> **INPUT DATA**:
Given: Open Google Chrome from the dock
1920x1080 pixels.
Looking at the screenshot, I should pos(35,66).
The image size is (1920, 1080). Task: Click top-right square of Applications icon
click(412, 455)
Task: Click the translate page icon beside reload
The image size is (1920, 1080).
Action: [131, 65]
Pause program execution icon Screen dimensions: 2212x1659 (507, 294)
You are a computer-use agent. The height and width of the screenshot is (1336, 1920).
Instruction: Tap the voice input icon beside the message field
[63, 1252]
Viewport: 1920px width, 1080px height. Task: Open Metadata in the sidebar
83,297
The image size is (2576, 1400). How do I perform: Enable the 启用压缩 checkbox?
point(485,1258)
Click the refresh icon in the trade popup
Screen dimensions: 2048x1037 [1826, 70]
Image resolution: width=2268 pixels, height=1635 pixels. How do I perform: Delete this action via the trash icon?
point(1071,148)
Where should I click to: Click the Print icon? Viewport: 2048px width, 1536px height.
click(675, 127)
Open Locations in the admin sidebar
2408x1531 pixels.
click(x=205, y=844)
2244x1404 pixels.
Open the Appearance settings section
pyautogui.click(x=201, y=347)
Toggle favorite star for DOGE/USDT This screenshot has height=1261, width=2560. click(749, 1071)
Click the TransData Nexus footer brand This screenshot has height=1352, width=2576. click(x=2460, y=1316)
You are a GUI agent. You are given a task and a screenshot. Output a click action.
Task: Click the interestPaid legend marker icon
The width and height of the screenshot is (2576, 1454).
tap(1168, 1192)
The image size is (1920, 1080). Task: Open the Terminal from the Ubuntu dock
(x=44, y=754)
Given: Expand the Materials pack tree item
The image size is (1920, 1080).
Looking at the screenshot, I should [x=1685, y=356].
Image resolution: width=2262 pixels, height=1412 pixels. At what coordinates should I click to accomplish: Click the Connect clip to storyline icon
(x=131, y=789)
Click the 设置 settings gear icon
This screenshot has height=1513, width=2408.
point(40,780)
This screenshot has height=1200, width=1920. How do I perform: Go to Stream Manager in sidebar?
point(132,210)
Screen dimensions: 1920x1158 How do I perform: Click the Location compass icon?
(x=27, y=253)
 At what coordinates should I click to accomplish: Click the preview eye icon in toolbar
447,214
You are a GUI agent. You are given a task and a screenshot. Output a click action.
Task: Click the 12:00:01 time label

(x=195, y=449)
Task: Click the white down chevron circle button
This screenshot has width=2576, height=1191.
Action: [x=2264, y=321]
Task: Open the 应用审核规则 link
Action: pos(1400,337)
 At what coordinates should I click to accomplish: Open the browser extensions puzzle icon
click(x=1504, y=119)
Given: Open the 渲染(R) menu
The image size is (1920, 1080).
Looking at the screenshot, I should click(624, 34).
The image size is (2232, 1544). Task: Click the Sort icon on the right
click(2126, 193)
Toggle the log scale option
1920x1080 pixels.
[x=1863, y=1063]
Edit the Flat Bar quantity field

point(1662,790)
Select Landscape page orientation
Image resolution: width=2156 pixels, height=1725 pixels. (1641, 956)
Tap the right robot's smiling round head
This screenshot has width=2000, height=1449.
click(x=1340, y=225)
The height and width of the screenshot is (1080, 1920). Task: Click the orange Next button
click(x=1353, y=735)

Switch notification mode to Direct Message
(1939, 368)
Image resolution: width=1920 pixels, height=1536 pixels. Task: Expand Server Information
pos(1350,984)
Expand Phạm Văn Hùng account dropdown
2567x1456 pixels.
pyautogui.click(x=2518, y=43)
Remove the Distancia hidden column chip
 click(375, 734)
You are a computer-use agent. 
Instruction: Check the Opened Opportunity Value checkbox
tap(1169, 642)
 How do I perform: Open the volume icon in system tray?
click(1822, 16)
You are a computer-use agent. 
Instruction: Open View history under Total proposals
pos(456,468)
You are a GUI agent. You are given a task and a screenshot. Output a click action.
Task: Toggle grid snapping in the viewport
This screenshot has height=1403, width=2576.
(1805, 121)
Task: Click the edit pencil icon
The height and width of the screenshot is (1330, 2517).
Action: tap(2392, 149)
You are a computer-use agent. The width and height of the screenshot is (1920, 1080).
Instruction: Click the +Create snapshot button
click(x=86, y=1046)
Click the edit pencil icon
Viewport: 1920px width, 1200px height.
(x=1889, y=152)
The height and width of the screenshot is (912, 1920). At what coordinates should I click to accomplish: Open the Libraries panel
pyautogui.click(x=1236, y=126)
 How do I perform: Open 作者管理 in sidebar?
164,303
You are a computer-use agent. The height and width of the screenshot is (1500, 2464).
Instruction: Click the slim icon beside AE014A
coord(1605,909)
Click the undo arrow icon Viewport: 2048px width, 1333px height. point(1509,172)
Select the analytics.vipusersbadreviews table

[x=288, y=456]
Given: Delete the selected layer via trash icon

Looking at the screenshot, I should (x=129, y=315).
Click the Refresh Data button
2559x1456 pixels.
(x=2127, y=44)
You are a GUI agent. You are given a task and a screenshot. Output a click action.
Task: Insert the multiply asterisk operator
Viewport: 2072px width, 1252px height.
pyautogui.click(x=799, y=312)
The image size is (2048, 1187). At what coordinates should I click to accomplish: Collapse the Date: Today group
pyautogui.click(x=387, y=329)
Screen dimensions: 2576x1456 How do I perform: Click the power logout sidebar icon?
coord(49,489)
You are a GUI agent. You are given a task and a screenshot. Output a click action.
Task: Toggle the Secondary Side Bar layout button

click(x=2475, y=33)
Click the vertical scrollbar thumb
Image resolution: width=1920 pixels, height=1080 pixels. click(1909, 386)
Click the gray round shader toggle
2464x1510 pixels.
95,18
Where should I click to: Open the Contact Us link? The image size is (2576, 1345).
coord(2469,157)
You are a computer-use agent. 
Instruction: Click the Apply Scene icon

> **EXERCISE**:
Return every entry exactly.

> **THE COMPLETED TASK**:
Given: Open Google Chrome from the dock
1920x1080 pixels.
Looking at the screenshot, I should pos(35,66).
The image size is (1920, 1080). Task: Click top-right square of Applications icon
click(412, 455)
Task: Click the translate page icon beside reload
The image size is (1920, 1080).
Action: [131, 65]
Pause program execution icon Screen dimensions: 2212x1659 (507, 294)
You are a computer-use agent. The height and width of the screenshot is (1336, 1920).
Instruction: Tap the voice input icon beside the message field
[63, 1252]
Viewport: 1920px width, 1080px height. Task: Open Metadata in the sidebar
83,297
The image size is (2576, 1400). How do I perform: Enable the 启用压缩 checkbox?
point(485,1258)
Click the refresh icon in the trade popup
Screen dimensions: 2048x1037 [1826, 70]
Image resolution: width=2268 pixels, height=1635 pixels. How do I perform: Delete this action via the trash icon?
point(1071,148)
Where should I click to: Click the Print icon? Viewport: 2048px width, 1536px height.
click(675, 127)
Open Locations in the admin sidebar
2408x1531 pixels.
click(x=205, y=844)
2244x1404 pixels.
Open the Appearance settings section
pyautogui.click(x=201, y=347)
Toggle favorite star for DOGE/USDT This screenshot has height=1261, width=2560. click(749, 1071)
Click the TransData Nexus footer brand This screenshot has height=1352, width=2576. click(x=2460, y=1316)
You are a GUI agent. You are given a task and a screenshot. Output a click action.
Task: Click the interestPaid legend marker icon
The width and height of the screenshot is (2576, 1454).
tap(1168, 1192)
The image size is (1920, 1080). Task: Open the Terminal from the Ubuntu dock
(x=44, y=754)
Given: Expand the Materials pack tree item
The image size is (1920, 1080).
Looking at the screenshot, I should [x=1685, y=356].
Image resolution: width=2262 pixels, height=1412 pixels. At what coordinates should I click to accomplish: Click the Connect clip to storyline icon
(x=131, y=789)
Click the 设置 settings gear icon
This screenshot has height=1513, width=2408.
point(40,780)
This screenshot has height=1200, width=1920. How do I perform: Go to Stream Manager in sidebar?
point(132,210)
Screen dimensions: 1920x1158 How do I perform: Click the Location compass icon?
(x=27, y=253)
 At what coordinates should I click to accomplish: Click the preview eye icon in toolbar
447,214
You are a GUI agent. You are given a task and a screenshot. Output a click action.
Task: Click the 12:00:01 time label

(x=195, y=449)
Task: Click the white down chevron circle button
This screenshot has width=2576, height=1191.
Action: [x=2264, y=321]
Task: Open the 应用审核规则 link
Action: pos(1400,337)
 At what coordinates should I click to accomplish: Open the browser extensions puzzle icon
click(x=1504, y=119)
Given: Open the 渲染(R) menu
The image size is (1920, 1080).
Looking at the screenshot, I should click(624, 34).
The image size is (2232, 1544). Task: Click the Sort icon on the right
click(2126, 193)
Toggle the log scale option
1920x1080 pixels.
[x=1863, y=1063]
Edit the Flat Bar quantity field

point(1662,790)
Select Landscape page orientation
Image resolution: width=2156 pixels, height=1725 pixels. (1641, 956)
Tap the right robot's smiling round head
This screenshot has width=2000, height=1449.
click(x=1340, y=225)
The height and width of the screenshot is (1080, 1920). Task: Click the orange Next button
click(x=1353, y=735)

Switch notification mode to Direct Message
(1939, 368)
Image resolution: width=1920 pixels, height=1536 pixels. Task: Expand Server Information
pos(1350,984)
Expand Phạm Văn Hùng account dropdown
2567x1456 pixels.
pyautogui.click(x=2518, y=43)
Remove the Distancia hidden column chip
 click(375, 734)
You are a computer-use agent. 
Instruction: Check the Opened Opportunity Value checkbox
tap(1169, 642)
 How do I perform: Open the volume icon in system tray?
click(1822, 16)
You are a computer-use agent. 
Instruction: Open View history under Total proposals
pos(456,468)
You are a GUI agent. You are given a task and a screenshot. Output a click action.
Task: Toggle grid snapping in the viewport
This screenshot has height=1403, width=2576.
(1805, 121)
Task: Click the edit pencil icon
The height and width of the screenshot is (1330, 2517).
Action: tap(2392, 149)
You are a computer-use agent. The width and height of the screenshot is (1920, 1080).
Instruction: Click the +Create snapshot button
click(x=86, y=1046)
Click the edit pencil icon
Viewport: 1920px width, 1200px height.
(x=1889, y=152)
The height and width of the screenshot is (912, 1920). At what coordinates should I click to accomplish: Open the Libraries panel
pyautogui.click(x=1236, y=126)
 How do I perform: Open 作者管理 in sidebar?
164,303
You are a computer-use agent. The height and width of the screenshot is (1500, 2464).
Instruction: Click the slim icon beside AE014A
coord(1605,909)
Click the undo arrow icon Viewport: 2048px width, 1333px height. point(1509,172)
Select the analytics.vipusersbadreviews table

[x=288, y=456]
Given: Delete the selected layer via trash icon

Looking at the screenshot, I should (x=129, y=315).
Click the Refresh Data button
2559x1456 pixels.
(x=2127, y=44)
You are a GUI agent. You are given a task and a screenshot. Output a click action.
Task: Insert the multiply asterisk operator
Viewport: 2072px width, 1252px height.
pyautogui.click(x=799, y=312)
The image size is (2048, 1187). At what coordinates should I click to accomplish: Collapse the Date: Today group
pyautogui.click(x=387, y=329)
Screen dimensions: 2576x1456 How do I perform: Click the power logout sidebar icon?
coord(49,489)
You are a GUI agent. You are given a task and a screenshot. Output a click action.
Task: Toggle the Secondary Side Bar layout button

click(x=2475, y=33)
Click the vertical scrollbar thumb
Image resolution: width=1920 pixels, height=1080 pixels. click(1909, 386)
Click the gray round shader toggle
2464x1510 pixels.
95,18
Where should I click to: Open the Contact Us link? The image size is (2576, 1345).
coord(2469,157)
You are a computer-use agent. 
Instruction: Click the Apply Scene icon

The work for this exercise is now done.